Lagerfeld's Creations Shone on the Red Carpet
Late fashion icon Karl Lagerfeld earned himself a special place on the red carpet, designing clothes for a handpicked group of actresses and displaying his knack for melding the modern with the classic.
Until the early 1990s, big awards ceremonies like the Oscars were not really the stuff of designers like Lagerfeld, who died Tuesday at the age of 85, as most actresses chose to wear gowns by American designers whose names are now largely forgotten.
But with the emergence of TV shows focusing on show business and celebrities and the growth of the internet, those glitzy evenings took on an exponentially higher visibility.
As the head of Chanel since 1983, and a collaborator at Fendi since 1965, Lagerfeld took part in this movement but on his own terms.
Lagerfeld chose a handful of actresses that he found to be inspiring, establishing special relationships with them.
Gwyneth Paltrow, Julianne Moore, Nicole Kidman and more recently Keira Knightley, Kristen Stewart and Emma Stone have walked down the red carpet more than once wearing a Chanel outfit designed by the German-born creator known for his white hair and ponytail.
These were gowns lean on color, often just black or white, with a taste for pearls, crystals or sequins and the touch that puts high fashion ready-to-wear clothes in a class of their own.
On the red carpets of the world, Lagerfeld constantly reinterpreted company founder Coco Chanel's vision.
Chanel rarely created a dress specifically for a red carpet ceremony, although Lagerfeld did make a few exceptions, such as for Moore.
In 2015, she won the Oscar for best actress for her work in "Still Alice" and at the ceremony wore a gown that required four fittings and 500 hours of work.
- Chanel does not pay -
At about the same time Lagerfeld told The New York Times that Moore matched his idea of the perfect woman, not just because of her looks but also for "the way she is in life."
"We felt that it would be nice to be loyal," Moore's stylist Leslie Fremar told the website Business of Fashion at the time. "It's nice to choose a brand that will support you, that has nothing to do with any monetary exchange."
Indeed, most fashion houses pay up to $250,000 for an actress to wear one of their outfits, according to the Hollywood Reporter, but not Chanel, which always refused to pay anything.
This policy made front page news in February 2017 when Lagerfeld disclosed that Meryl Streep had refused to don a gown made for her by Chanel and went with another designer who had in fact agreed to pay.
"After we gift her a dress that's 100,000 euros ($105,000), we found later we had to pay (for her to wear it).
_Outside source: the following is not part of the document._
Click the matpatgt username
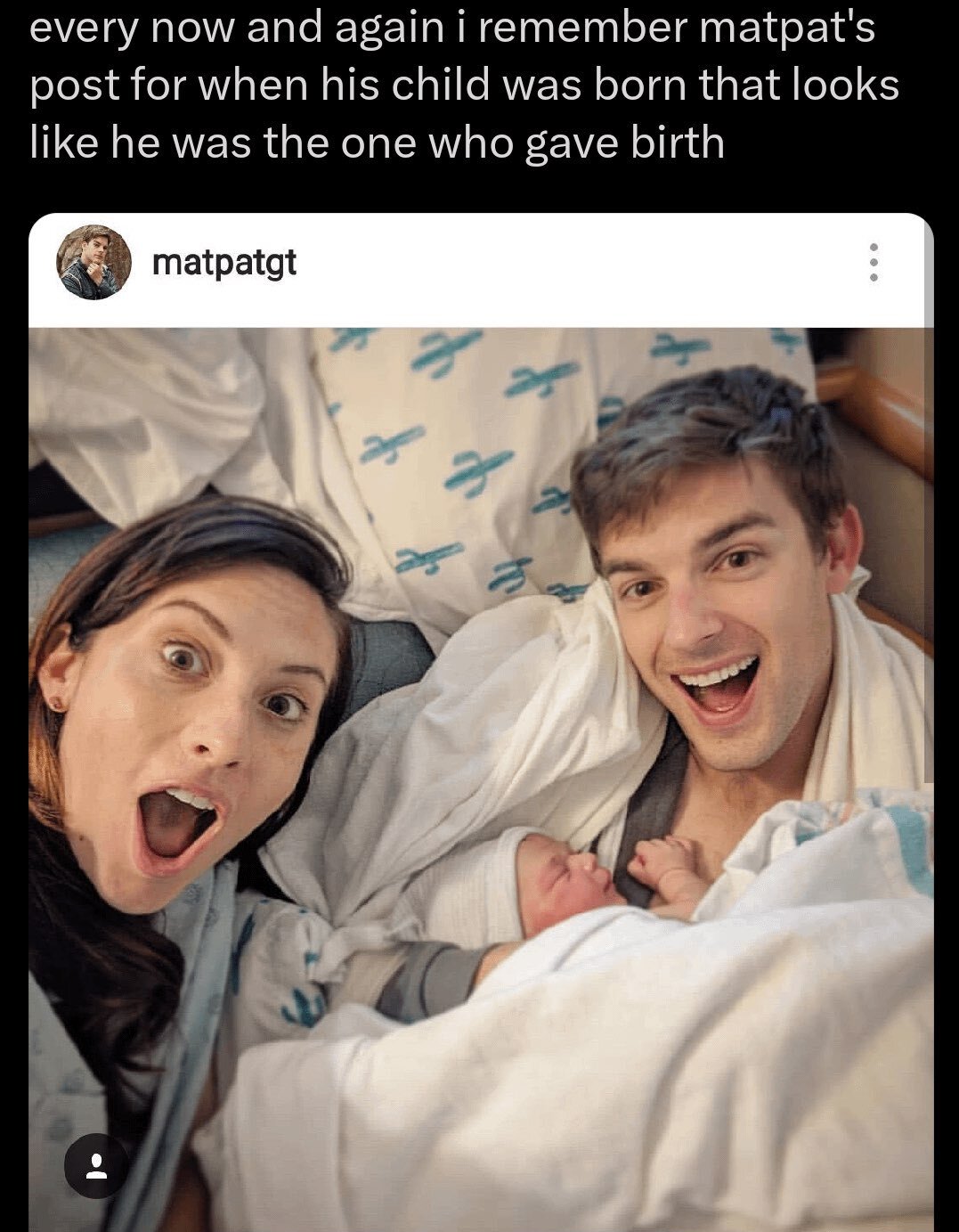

We give them dresses, we make the dresses, but we don’t pay," Lagerfeld told Women's Wear Daily.
"A genius actress, but cheapness also, no?" he said.
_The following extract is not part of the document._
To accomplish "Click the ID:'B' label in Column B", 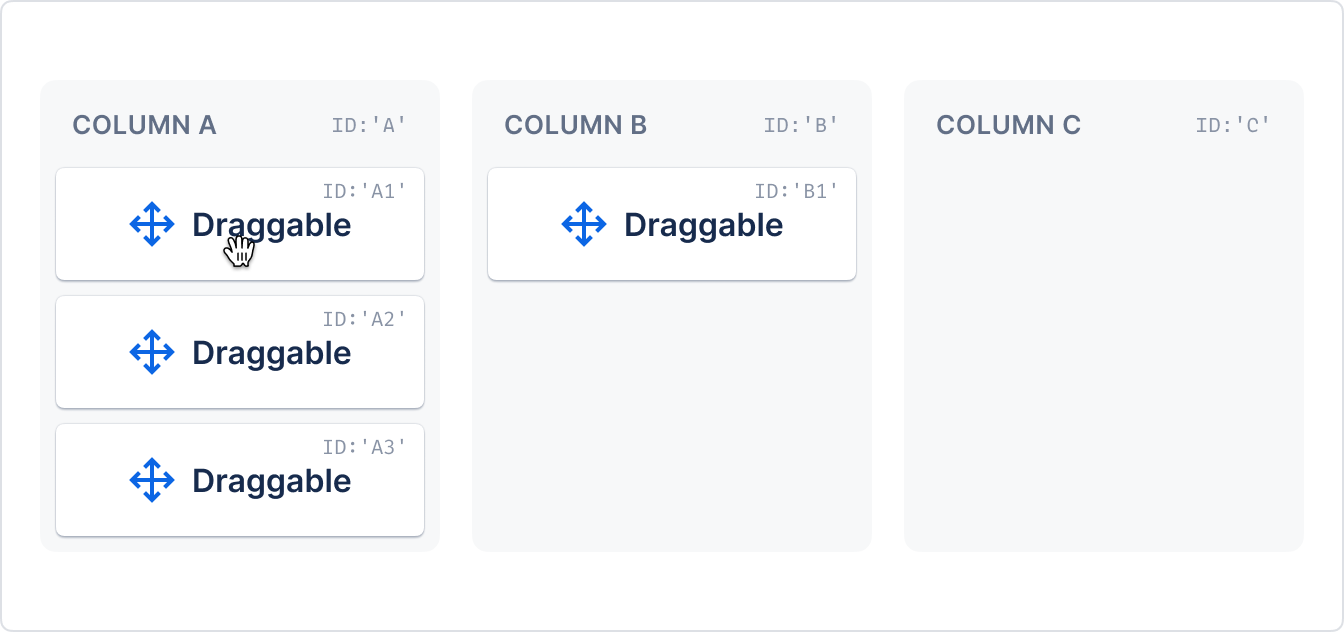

Streep was livid and denied this account. Lagerfeld ultimately said there had been a misunderstanding.
In general Lagerfeld played the game with such Hollywood ceremonies but all this glitz was not really his cup of tea.
In an interview with Women's Wear Daily in 2013, Lagerfeld reminisced about the 1970s, praising that era as unpretentious.
"There was no red carpet, there were not 200 bodyguards with a famous person. Today, things are over-organized," he said.
"There's another problem. If you give to an actress a bold couture dress a woman had ordered, they cancel the dress in a second," he added.
"Perhaps they're afraid that their husband compares and thinks that Nicole Kidman looks better in the dress," said Lagerfeld, who was known for his acid tongue.